- WHAT THE TASK REQUIRES -
Output all records precisely as written.

- Saved data entries -
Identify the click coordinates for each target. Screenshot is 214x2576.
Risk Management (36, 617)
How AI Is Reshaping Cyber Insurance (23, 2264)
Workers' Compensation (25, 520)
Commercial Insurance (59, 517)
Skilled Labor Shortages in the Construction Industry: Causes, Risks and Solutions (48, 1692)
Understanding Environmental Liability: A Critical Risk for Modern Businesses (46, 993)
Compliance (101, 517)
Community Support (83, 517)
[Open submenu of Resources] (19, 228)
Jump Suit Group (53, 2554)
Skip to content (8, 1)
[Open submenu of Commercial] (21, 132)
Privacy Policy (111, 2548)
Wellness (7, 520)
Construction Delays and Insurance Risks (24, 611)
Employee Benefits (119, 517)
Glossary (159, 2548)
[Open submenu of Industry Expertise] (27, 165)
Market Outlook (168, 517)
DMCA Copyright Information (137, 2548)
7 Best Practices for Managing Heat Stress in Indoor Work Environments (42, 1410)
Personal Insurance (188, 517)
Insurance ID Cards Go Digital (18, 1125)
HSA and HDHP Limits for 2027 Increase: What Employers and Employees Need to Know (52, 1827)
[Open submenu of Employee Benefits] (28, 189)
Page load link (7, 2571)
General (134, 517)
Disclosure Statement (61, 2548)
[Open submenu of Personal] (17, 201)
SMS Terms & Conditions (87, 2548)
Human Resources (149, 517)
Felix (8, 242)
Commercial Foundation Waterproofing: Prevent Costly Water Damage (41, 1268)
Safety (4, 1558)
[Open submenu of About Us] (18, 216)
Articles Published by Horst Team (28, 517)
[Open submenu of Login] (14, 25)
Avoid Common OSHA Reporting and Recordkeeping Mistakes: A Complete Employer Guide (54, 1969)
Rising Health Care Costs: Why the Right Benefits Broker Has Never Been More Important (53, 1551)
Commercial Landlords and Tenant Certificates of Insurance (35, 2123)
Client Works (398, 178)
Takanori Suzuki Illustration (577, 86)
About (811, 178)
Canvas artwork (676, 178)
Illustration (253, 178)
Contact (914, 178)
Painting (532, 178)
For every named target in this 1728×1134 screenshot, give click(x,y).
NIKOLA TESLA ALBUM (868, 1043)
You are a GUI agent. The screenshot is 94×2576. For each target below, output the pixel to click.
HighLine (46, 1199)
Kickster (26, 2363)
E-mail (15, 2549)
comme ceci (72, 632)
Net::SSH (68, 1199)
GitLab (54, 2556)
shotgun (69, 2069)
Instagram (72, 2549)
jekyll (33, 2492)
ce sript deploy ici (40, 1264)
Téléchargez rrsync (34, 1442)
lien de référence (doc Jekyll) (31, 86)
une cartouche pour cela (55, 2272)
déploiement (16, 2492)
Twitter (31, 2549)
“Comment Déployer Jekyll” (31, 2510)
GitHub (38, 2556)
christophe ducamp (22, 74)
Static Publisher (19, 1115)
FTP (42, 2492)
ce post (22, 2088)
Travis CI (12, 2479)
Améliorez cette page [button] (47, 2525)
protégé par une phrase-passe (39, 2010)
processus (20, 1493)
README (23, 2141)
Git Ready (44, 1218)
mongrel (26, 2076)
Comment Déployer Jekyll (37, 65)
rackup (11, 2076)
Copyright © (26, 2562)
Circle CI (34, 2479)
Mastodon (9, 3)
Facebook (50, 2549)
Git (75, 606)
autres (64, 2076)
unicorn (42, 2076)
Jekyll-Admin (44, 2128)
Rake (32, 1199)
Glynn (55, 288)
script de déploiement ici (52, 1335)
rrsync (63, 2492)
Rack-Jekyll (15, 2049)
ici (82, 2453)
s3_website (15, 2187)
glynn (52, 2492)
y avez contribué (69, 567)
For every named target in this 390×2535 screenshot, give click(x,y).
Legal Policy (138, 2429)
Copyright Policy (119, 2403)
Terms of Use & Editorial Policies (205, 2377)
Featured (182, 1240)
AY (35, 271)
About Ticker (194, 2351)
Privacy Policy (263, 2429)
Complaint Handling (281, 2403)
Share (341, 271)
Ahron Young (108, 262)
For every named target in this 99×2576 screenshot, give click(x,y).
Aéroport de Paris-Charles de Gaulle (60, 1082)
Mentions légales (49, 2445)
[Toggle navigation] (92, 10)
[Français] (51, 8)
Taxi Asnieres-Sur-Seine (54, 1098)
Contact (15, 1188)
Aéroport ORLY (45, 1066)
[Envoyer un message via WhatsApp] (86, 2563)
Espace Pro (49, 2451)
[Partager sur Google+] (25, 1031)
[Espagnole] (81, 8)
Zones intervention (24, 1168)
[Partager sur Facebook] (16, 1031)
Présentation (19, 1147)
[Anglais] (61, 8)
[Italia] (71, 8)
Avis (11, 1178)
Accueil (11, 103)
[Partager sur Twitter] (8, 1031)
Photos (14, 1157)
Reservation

- SOLUTION FOR THIS TASK -
Identify the click coordinates for each target. Screenshot is 214x2576.
Risk Management (36, 617)
How AI Is Reshaping Cyber Insurance (23, 2264)
Workers' Compensation (25, 520)
Commercial Insurance (59, 517)
Skilled Labor Shortages in the Construction Industry: Causes, Risks and Solutions (48, 1692)
Understanding Environmental Liability: A Critical Risk for Modern Businesses (46, 993)
Compliance (101, 517)
Community Support (83, 517)
[Open submenu of Resources] (19, 228)
Jump Suit Group (53, 2554)
Skip to content (8, 1)
[Open submenu of Commercial] (21, 132)
Privacy Policy (111, 2548)
Wellness (7, 520)
Construction Delays and Insurance Risks (24, 611)
Employee Benefits (119, 517)
Glossary (159, 2548)
[Open submenu of Industry Expertise] (27, 165)
Market Outlook (168, 517)
DMCA Copyright Information (137, 2548)
7 Best Practices for Managing Heat Stress in Indoor Work Environments (42, 1410)
Personal Insurance (188, 517)
Insurance ID Cards Go Digital (18, 1125)
HSA and HDHP Limits for 2027 Increase: What Employers and Employees Need to Know (52, 1827)
[Open submenu of Employee Benefits] (28, 189)
Page load link (7, 2571)
General (134, 517)
Disclosure Statement (61, 2548)
[Open submenu of Personal] (17, 201)
SMS Terms & Conditions (87, 2548)
Human Resources (149, 517)
Felix (8, 242)
Commercial Foundation Waterproofing: Prevent Costly Water Damage (41, 1268)
Safety (4, 1558)
[Open submenu of About Us] (18, 216)
Articles Published by Horst Team (28, 517)
[Open submenu of Login] (14, 25)
Avoid Common OSHA Reporting and Recordkeeping Mistakes: A Complete Employer Guide (54, 1969)
Rising Health Care Costs: Why the Right Benefits Broker Has Never Been More Important (53, 1551)
Commercial Landlords and Tenant Certificates of Insurance (35, 2123)
Client Works (398, 178)
Takanori Suzuki Illustration (577, 86)
About (811, 178)
Canvas artwork (676, 178)
Illustration (253, 178)
Contact (914, 178)
Painting (532, 178)
For every named target in this 1728×1134 screenshot, give click(x,y).
NIKOLA TESLA ALBUM (868, 1043)
You are a GUI agent. The screenshot is 94×2576. For each target below, output the pixel to click.
HighLine (46, 1199)
Kickster (26, 2363)
E-mail (15, 2549)
comme ceci (72, 632)
Net::SSH (68, 1199)
GitLab (54, 2556)
shotgun (69, 2069)
Instagram (72, 2549)
jekyll (33, 2492)
ce sript deploy ici (40, 1264)
Téléchargez rrsync (34, 1442)
lien de référence (doc Jekyll) (31, 86)
une cartouche pour cela (55, 2272)
déploiement (16, 2492)
Twitter (31, 2549)
“Comment Déployer Jekyll” (31, 2510)
GitHub (38, 2556)
christophe ducamp (22, 74)
Static Publisher (19, 1115)
FTP (42, 2492)
ce post (22, 2088)
Travis CI (12, 2479)
Améliorez cette page [button] (47, 2525)
protégé par une phrase-passe (39, 2010)
processus (20, 1493)
README (23, 2141)
Git Ready (44, 1218)
mongrel (26, 2076)
Comment Déployer Jekyll (37, 65)
rackup (11, 2076)
Copyright © (26, 2562)
Circle CI (34, 2479)
Mastodon (9, 3)
Facebook (50, 2549)
Git (75, 606)
autres (64, 2076)
unicorn (42, 2076)
Jekyll-Admin (44, 2128)
Rake (32, 1199)
Glynn (55, 288)
script de déploiement ici (52, 1335)
rrsync (63, 2492)
Rack-Jekyll (15, 2049)
ici (82, 2453)
s3_website (15, 2187)
glynn (52, 2492)
y avez contribué (69, 567)
For every named target in this 390×2535 screenshot, give click(x,y).
Legal Policy (138, 2429)
Copyright Policy (119, 2403)
Terms of Use & Editorial Policies (205, 2377)
Featured (182, 1240)
AY (35, 271)
About Ticker (194, 2351)
Privacy Policy (263, 2429)
Complaint Handling (281, 2403)
Share (341, 271)
Ahron Young (108, 262)
For every named target in this 99×2576 screenshot, give click(x,y).
Aéroport de Paris-Charles de Gaulle (60, 1082)
Mentions légales (49, 2445)
[Toggle navigation] (92, 10)
[Français] (51, 8)
Taxi Asnieres-Sur-Seine (54, 1098)
Contact (15, 1188)
Aéroport ORLY (45, 1066)
[Envoyer un message via WhatsApp] (86, 2563)
Espace Pro (49, 2451)
[Partager sur Google+] (25, 1031)
[Espagnole] (81, 8)
Zones intervention (24, 1168)
[Partager sur Facebook] (16, 1031)
Présentation (19, 1147)
[Anglais] (61, 8)
[Italia] (71, 8)
Avis (11, 1178)
Accueil (11, 103)
[Partager sur Twitter] (8, 1031)
Photos (14, 1157)
Reservation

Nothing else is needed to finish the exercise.